Don’t we all know how terrifying a thing speech
is, and thought? a chartered libertine.”
“Why, you are saying almost
exactly what Professor Theobald said the other day,
and we were so shocked.”
“And yet my meaning has scarcely
any relation to his,” Hadria hastened to say.
“He meant to drag down all belief in goodness
by reminding us of dark moments and hours; by placarding
the whole soul with the name of some shadow that moves
across it, I sometimes think from another world, some
deep under-world that yawns beneath us and sends up
blackness and fumes and strange cries.”
Hadria’s eyes had wandered far away. “Are
you never tormented by an idea, an impression that
you know does not belong to you?”
Lady Engleton gave a startled negative.
“Professor Fortescue, come and tell me what
you think of this strange doctrine?”
“If we had to be judged by our
freedom from rushes of evil impulse, rather than by
our general balance of good and evil wishing, I think
those would come out best, who had fewest thoughts
and feelings of any kind to record.” The
subject attracted a small group.
“Unless goodness is only a negative
quality,” Valeria pointed out, “a mere
absence, it must imply a soul that lives and
struggles, and if it lives and struggles, it is open
to the assaults of the devil.”
“Yes, and it is liable to go
under too sometimes, one must not forget,” said
Hadria, “although most people profess to believe
so firmly in the triumph of the best how
I can’t conceive, since the common life of every
day is an incessant harping on the moral: the
smallest, meanest, poorest, thinnest, vulgarest qualities
in man and woman are those selected for survival,
in the struggle for existence.”
There was a cry of remonstrance from idealists.

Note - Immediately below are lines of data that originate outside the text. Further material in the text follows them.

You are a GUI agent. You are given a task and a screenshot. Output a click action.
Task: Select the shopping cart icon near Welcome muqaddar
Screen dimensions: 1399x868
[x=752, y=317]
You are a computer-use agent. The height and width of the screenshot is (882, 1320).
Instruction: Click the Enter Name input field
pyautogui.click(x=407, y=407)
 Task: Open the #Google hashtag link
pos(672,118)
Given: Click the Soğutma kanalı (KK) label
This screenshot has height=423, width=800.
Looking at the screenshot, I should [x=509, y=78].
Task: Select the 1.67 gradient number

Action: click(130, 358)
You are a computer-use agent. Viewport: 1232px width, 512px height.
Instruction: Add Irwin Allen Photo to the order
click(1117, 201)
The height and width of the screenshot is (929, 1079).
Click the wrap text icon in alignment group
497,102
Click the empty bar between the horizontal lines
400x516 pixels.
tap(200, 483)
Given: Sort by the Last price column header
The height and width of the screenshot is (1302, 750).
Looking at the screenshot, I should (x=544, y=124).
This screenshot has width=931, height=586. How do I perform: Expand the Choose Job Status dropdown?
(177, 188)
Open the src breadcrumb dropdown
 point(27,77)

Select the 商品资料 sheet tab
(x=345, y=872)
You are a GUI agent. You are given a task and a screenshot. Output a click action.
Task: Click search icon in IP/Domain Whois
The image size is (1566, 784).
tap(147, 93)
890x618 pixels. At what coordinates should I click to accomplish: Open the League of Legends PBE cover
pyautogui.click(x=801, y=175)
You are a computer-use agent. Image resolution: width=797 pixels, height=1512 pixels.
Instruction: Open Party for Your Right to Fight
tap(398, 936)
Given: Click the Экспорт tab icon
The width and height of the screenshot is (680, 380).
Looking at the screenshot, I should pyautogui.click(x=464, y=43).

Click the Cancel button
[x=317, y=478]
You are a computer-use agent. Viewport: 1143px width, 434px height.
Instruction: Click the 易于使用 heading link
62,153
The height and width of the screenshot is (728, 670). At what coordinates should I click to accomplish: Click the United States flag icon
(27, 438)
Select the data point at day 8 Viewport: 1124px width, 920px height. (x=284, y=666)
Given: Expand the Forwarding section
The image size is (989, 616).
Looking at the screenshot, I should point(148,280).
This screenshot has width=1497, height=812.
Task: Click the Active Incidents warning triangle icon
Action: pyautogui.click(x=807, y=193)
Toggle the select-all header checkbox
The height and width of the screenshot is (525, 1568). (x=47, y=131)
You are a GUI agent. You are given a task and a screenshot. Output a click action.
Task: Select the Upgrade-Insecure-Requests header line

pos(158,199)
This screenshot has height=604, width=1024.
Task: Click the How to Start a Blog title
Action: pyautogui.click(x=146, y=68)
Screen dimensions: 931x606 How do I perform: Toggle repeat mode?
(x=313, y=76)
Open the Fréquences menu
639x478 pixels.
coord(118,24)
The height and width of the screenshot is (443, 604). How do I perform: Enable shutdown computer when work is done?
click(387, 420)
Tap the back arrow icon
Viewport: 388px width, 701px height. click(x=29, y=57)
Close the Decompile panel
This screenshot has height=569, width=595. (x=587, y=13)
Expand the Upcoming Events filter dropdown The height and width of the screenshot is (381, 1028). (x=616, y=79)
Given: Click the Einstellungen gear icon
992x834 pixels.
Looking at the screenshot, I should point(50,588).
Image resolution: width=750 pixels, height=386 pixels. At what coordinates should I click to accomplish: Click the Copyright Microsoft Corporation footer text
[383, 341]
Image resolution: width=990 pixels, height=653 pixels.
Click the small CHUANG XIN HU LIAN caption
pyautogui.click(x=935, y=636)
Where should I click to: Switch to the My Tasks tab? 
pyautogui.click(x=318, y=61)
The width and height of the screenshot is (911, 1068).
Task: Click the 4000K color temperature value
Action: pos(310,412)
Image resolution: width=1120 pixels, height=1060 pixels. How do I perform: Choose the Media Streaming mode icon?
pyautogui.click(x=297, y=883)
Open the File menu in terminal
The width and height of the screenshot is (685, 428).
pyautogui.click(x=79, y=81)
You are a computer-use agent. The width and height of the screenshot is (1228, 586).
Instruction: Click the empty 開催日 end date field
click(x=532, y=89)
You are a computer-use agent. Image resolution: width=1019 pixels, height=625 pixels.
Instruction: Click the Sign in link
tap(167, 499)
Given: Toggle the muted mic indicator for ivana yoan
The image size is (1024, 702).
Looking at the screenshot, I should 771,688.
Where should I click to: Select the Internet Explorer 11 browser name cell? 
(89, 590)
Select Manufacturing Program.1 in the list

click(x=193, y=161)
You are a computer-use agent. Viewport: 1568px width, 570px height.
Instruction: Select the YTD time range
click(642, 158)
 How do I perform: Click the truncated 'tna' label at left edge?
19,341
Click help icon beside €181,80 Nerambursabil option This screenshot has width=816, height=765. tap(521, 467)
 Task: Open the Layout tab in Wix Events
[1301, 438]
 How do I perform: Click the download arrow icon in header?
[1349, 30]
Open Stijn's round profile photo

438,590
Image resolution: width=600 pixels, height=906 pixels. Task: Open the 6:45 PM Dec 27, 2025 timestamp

“But what else do we mean when
we talk by common consent of the world’s baseness,
harshness, vulgarity, injustice? It means surely and
think of it! that it is composed of men
and women with the best of them killed out, as a nerve
burnt away by acid; a heart won over to meaner things
than it set out beating for; a mind persuaded to nibble
at edges of dry crust that might have grown stout
and serviceable on generous diet, and mellow and inspired
with noble vintage.”
“You really are shockingly Bacchanalian
to-day,” cried Lady Engleton.
Hadria laughed. “Metaphorically,
I am a toper. The wonderful clear sparkle, the
subtle flavour, the brilliancy of wine, has for me
a strange fascination; it seems to signify so much
in life that women lose.”
“True. What beverage should
one take as a type of what they gain by the surrender?”
asked Lady Engleton, who was disposed to hang back
towards orthodoxy, in the presence of her uncompromising
neighbour.
“Oh, toast and water!” replied Hadria.